(Dataset entries)

■ ■ ■ ■ ■ ■ ■

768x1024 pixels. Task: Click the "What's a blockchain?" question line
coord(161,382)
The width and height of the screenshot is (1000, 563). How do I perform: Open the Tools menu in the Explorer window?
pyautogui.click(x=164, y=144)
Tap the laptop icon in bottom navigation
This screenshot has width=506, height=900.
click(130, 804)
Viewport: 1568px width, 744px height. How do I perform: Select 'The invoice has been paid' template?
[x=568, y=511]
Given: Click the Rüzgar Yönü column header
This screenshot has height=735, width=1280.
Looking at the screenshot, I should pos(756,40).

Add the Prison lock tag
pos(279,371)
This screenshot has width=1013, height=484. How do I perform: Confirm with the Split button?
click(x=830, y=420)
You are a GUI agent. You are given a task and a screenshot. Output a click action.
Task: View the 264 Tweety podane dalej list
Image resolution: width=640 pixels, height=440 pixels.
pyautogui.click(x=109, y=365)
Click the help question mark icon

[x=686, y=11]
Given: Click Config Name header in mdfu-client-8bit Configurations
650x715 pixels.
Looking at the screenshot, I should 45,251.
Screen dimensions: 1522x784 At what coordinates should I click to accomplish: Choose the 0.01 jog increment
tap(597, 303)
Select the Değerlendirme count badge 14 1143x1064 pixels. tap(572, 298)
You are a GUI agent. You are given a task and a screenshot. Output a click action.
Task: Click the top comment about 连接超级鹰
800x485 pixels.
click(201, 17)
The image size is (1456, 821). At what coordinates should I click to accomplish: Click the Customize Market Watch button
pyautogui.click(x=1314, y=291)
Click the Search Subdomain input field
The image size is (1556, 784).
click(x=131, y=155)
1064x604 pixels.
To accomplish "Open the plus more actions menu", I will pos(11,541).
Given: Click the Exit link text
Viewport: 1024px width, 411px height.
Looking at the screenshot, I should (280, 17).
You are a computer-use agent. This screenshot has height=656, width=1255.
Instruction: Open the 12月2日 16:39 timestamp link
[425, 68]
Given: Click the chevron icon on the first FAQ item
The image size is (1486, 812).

■ ■ ■ ■ ■ ■ ■

Print the line containing "Add the Prison lock tag", then every line after it through the last line of the records, each exactly as written; nothing else belongs in the answer.

Add the Prison lock tag
pos(279,371)
This screenshot has width=1013, height=484. How do I perform: Confirm with the Split button?
click(x=830, y=420)
You are a GUI agent. You are given a task and a screenshot. Output a click action.
Task: View the 264 Tweety podane dalej list
Image resolution: width=640 pixels, height=440 pixels.
pyautogui.click(x=109, y=365)
Click the help question mark icon

[x=686, y=11]
Given: Click Config Name header in mdfu-client-8bit Configurations
650x715 pixels.
Looking at the screenshot, I should 45,251.
Screen dimensions: 1522x784 At what coordinates should I click to accomplish: Choose the 0.01 jog increment
tap(597, 303)
Select the Değerlendirme count badge 14 1143x1064 pixels. tap(572, 298)
You are a GUI agent. You are given a task and a screenshot. Output a click action.
Task: Click the top comment about 连接超级鹰
800x485 pixels.
click(201, 17)
The image size is (1456, 821). At what coordinates should I click to accomplish: Click the Customize Market Watch button
pyautogui.click(x=1314, y=291)
Click the Search Subdomain input field
The image size is (1556, 784).
click(x=131, y=155)
1064x604 pixels.
To accomplish "Open the plus more actions menu", I will pos(11,541).
Given: Click the Exit link text
Viewport: 1024px width, 411px height.
Looking at the screenshot, I should (280, 17).
You are a computer-use agent. This screenshot has height=656, width=1255.
Instruction: Open the 12月2日 16:39 timestamp link
[425, 68]
Given: Click the chevron icon on the first FAQ item
The image size is (1486, 812).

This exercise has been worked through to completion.